= Extracted material =

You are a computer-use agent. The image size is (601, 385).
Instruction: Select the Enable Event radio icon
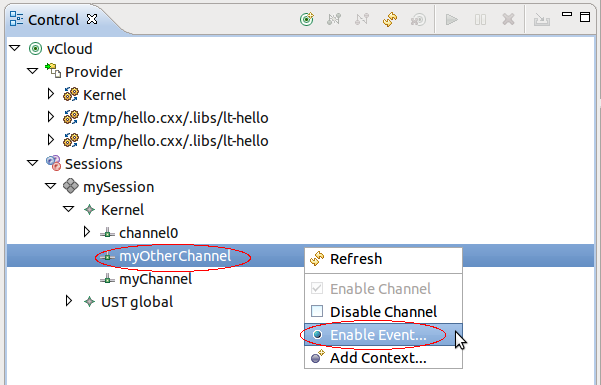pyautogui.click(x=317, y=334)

--

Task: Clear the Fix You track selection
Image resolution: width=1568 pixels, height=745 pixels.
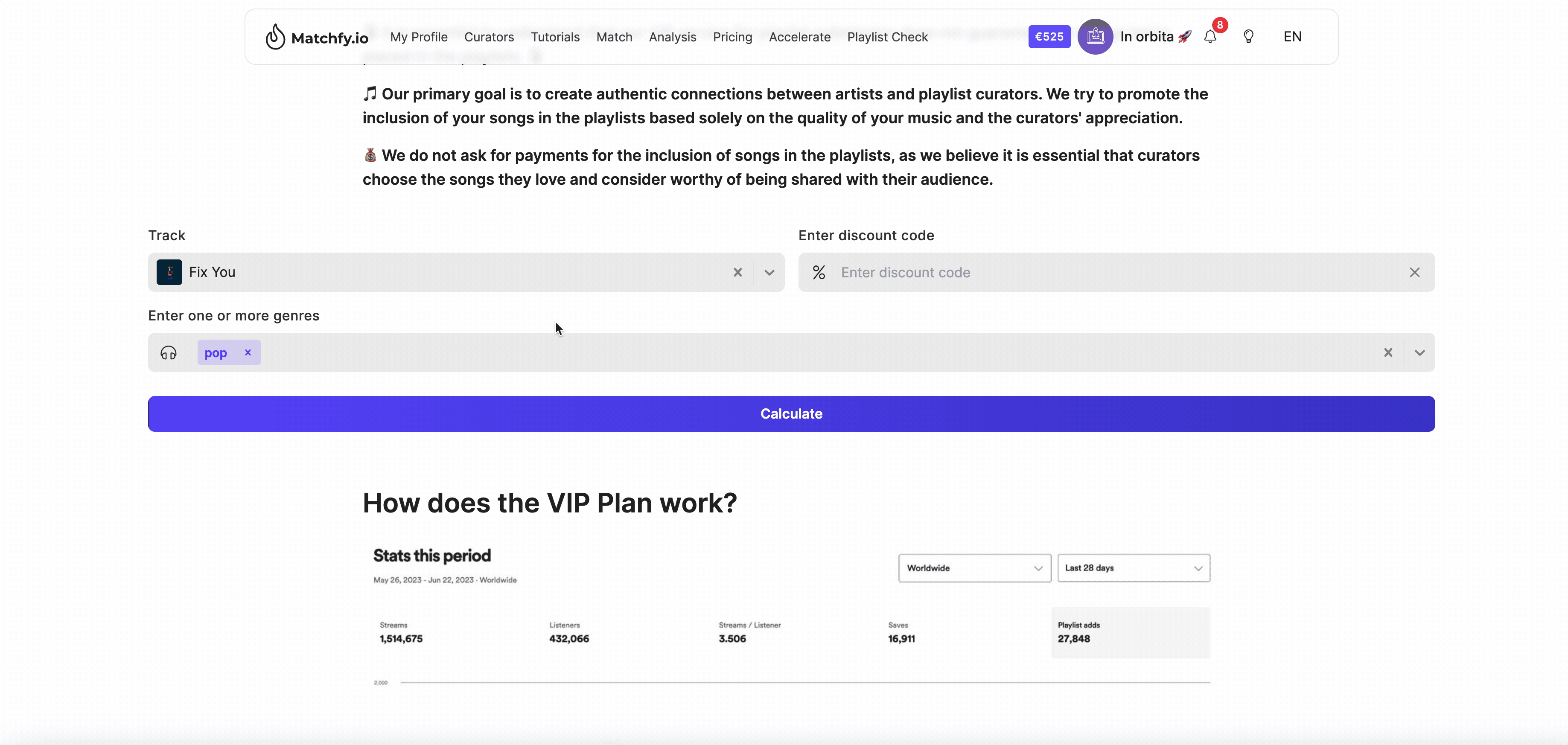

= Brief =
Reproduce the rows word for word from the line with "You are a computer-use" to the line with "pyautogui.click(x=317, y=334)", including both of those lines, and leave out the pictures.

= Output for this exercise =
You are a computer-use agent. The image size is (601, 385).
Instruction: Select the Enable Event radio icon
pyautogui.click(x=317, y=334)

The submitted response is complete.